§ **Problem statement**: Return the stretch from the line with "Where should I click to: Open the Tests" through the line with "Screen dimensions: 1023x623" in the data below, character for character, skipping all pictures.
*** Entries shown ***
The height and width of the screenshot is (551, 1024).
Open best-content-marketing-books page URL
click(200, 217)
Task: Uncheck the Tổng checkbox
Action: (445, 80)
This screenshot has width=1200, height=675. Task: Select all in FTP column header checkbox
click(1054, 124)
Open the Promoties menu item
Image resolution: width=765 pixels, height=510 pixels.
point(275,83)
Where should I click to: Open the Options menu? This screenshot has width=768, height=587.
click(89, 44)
***
*** Entries shown ***
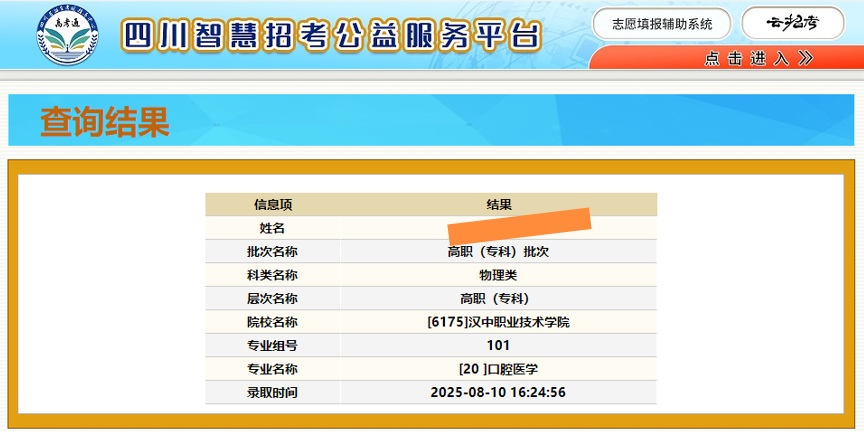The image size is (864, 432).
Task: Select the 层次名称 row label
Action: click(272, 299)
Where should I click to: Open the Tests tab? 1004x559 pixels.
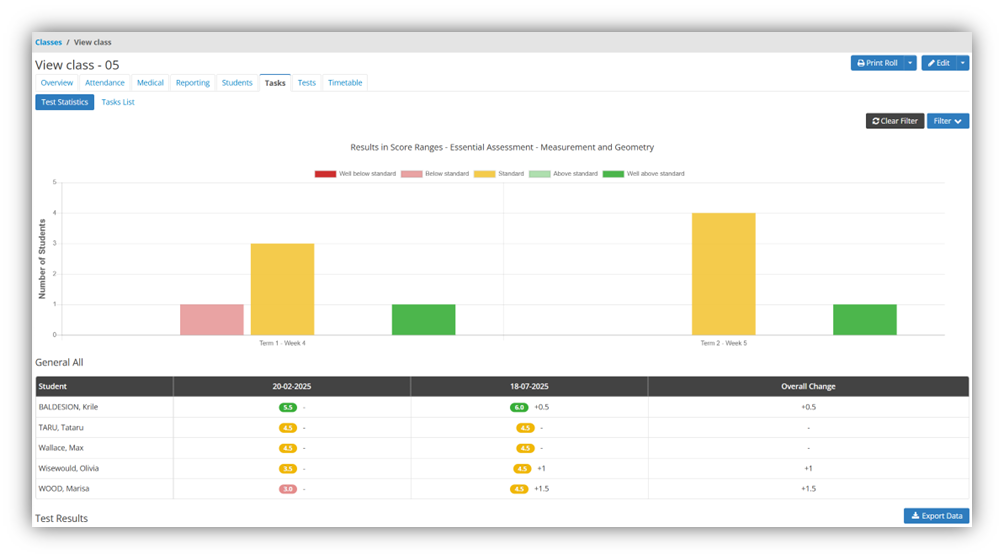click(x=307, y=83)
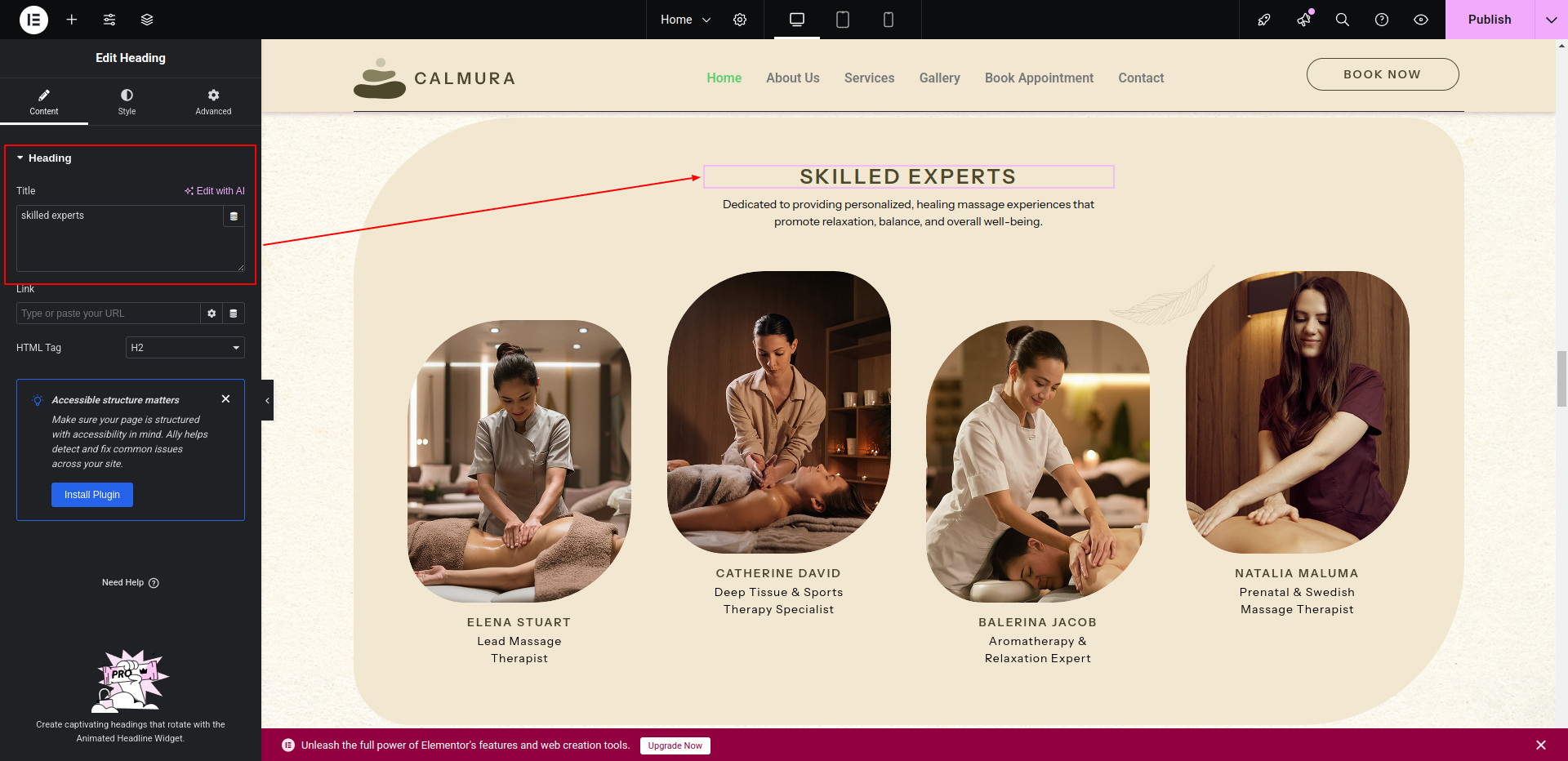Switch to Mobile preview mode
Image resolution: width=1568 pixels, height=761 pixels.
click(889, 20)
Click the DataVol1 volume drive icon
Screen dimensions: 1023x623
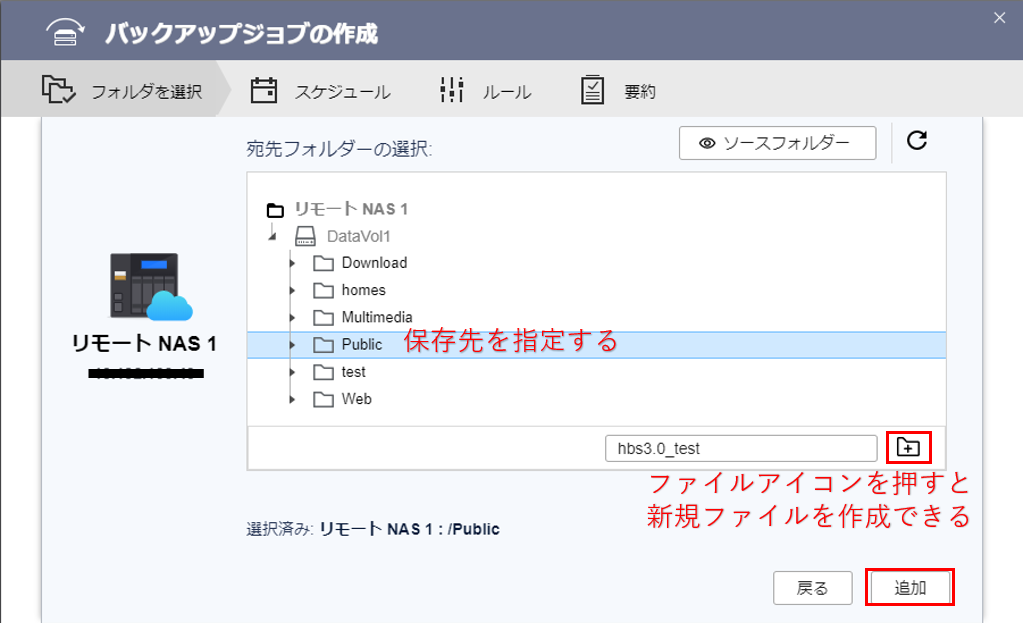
***
*** Entries shown ***
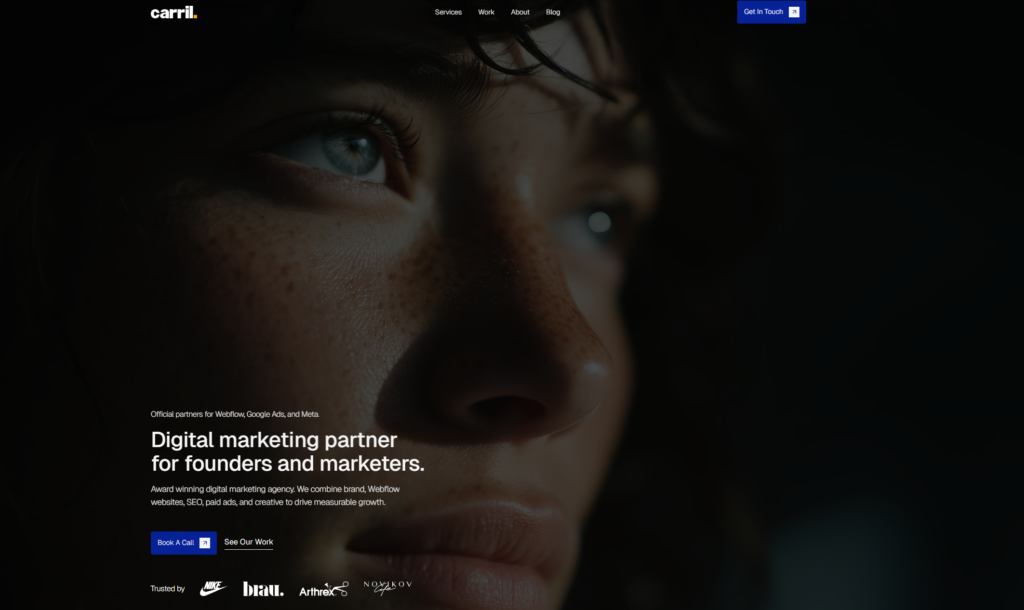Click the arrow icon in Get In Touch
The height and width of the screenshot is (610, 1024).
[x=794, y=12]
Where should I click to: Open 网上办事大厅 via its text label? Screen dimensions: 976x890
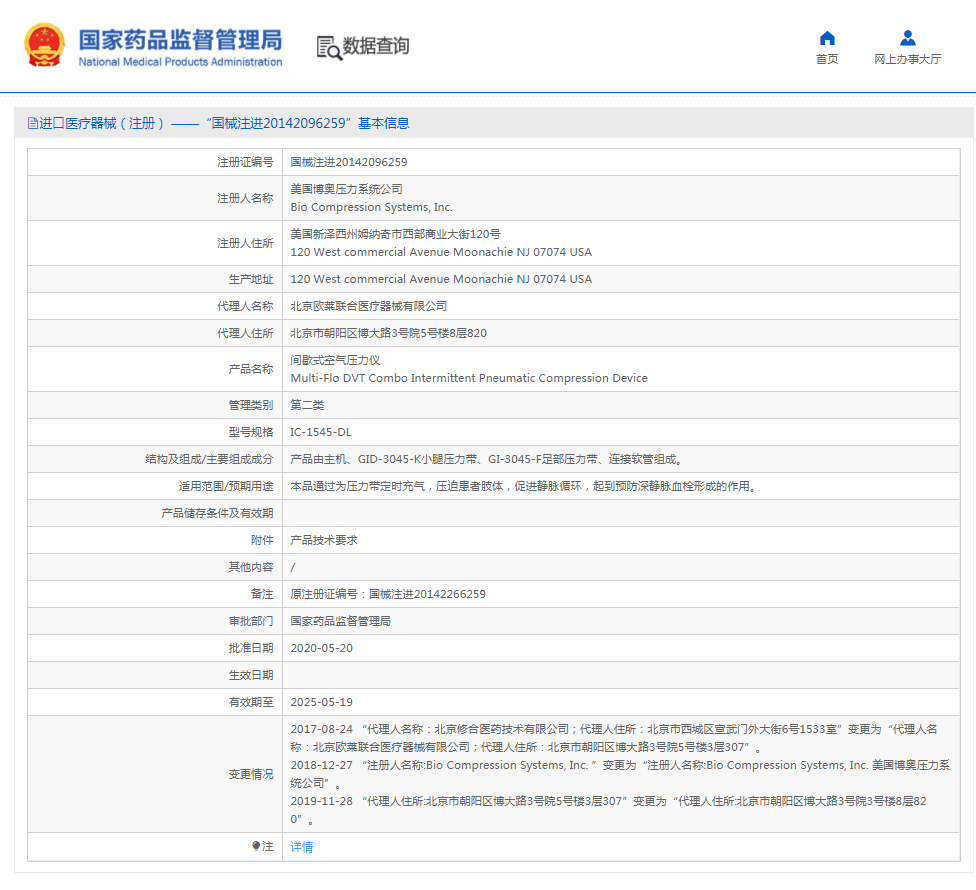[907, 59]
***
§ **Answer area**:
Where should I click to: Open the Tests tab? 1004x559 pixels.
click(x=307, y=83)
Switch to Mobile preview mode
Image resolution: width=1568 pixels, height=761 pixels.
click(889, 20)
Click the DataVol1 volume drive icon
Screen dimensions: 1023x623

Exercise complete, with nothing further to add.